Stoic Financial Planning
Wealth is not limited to those who have money.
Rather
Wealth is limited to those who ascend to an excellent moral character.
An excellent moral character is necessary and sufficient for well being.
Many times, it’s common when tragedy occurs we place indifferents on the wrong side of the well-being balance scale.
If we cannot control the event, it does not have the capacity to affect our moral character or well-being.
How could this be?
The common conception of happiness is the combination of many preferred events outside our control such as wealth, good health, good reputation, good job, or an excellent life partner.
These preferred events are supposed to outweigh much of the dispreferred events such as poverty, illness, personal tragedies, etc.
This approach to life will never lead to wellbeing.
Why?
You’re leaving your happiness up to events that are not up to you.

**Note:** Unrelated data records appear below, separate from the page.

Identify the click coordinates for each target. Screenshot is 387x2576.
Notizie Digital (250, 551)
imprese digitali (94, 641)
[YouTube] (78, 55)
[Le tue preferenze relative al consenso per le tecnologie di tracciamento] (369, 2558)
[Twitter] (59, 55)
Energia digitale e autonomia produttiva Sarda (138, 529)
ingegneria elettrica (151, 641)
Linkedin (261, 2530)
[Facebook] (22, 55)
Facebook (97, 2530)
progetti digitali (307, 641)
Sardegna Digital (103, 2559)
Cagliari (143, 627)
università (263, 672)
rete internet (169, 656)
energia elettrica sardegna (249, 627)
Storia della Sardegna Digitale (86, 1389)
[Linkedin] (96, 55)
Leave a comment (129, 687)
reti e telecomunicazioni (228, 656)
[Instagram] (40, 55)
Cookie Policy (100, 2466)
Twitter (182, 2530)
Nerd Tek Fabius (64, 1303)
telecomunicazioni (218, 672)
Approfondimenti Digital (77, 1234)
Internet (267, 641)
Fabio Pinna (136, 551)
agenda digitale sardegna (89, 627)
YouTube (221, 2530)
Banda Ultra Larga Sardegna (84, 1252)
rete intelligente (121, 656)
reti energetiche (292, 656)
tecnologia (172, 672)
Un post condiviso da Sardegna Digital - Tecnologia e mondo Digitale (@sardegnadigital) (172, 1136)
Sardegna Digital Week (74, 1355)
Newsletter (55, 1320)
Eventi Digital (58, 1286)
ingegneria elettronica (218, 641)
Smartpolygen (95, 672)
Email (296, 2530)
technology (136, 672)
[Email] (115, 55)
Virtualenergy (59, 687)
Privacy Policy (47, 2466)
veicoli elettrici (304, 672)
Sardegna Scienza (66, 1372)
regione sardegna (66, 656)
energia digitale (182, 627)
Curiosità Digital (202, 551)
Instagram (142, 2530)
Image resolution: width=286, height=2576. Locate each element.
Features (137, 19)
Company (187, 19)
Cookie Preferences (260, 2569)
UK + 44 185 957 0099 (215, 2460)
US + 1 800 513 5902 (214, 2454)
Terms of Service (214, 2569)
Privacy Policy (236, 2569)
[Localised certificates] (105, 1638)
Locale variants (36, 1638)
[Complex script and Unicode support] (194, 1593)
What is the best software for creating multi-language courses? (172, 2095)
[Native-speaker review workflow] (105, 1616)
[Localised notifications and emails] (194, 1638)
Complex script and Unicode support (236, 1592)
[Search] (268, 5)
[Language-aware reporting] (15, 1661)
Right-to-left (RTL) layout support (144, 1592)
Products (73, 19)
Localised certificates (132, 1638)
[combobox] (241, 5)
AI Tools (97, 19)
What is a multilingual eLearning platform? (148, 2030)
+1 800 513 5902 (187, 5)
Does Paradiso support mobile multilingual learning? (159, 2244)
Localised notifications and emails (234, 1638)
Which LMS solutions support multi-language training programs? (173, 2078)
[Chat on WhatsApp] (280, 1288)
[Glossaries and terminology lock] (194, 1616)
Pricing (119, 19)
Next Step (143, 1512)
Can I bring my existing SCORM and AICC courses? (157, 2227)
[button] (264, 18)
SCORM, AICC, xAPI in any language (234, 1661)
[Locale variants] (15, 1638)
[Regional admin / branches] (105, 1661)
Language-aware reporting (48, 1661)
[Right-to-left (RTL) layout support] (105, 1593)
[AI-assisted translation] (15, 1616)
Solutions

Stoicism teaches us to place all external (this includes preferred and dispreferred indifferents) on the same side of the well-being scale.
Our job regarding events outside our control is not to view them as good or bad, rather, to remain un-swayed in the face of fortune or misfortune.
Viewing your wealth through a stoic lens offers unique insight into what it means to derive meaning.
You cannot control whether your wealth grows with stability at 8%/yr.
You cannot control whether you get cancer and die young.
You cannot control whether others ascent to negative value judgments of you.
You cannot control whether your life partner is not faithful to you.
BUT
You can control your desire to understand & learn.
You can control how you respond to adversity.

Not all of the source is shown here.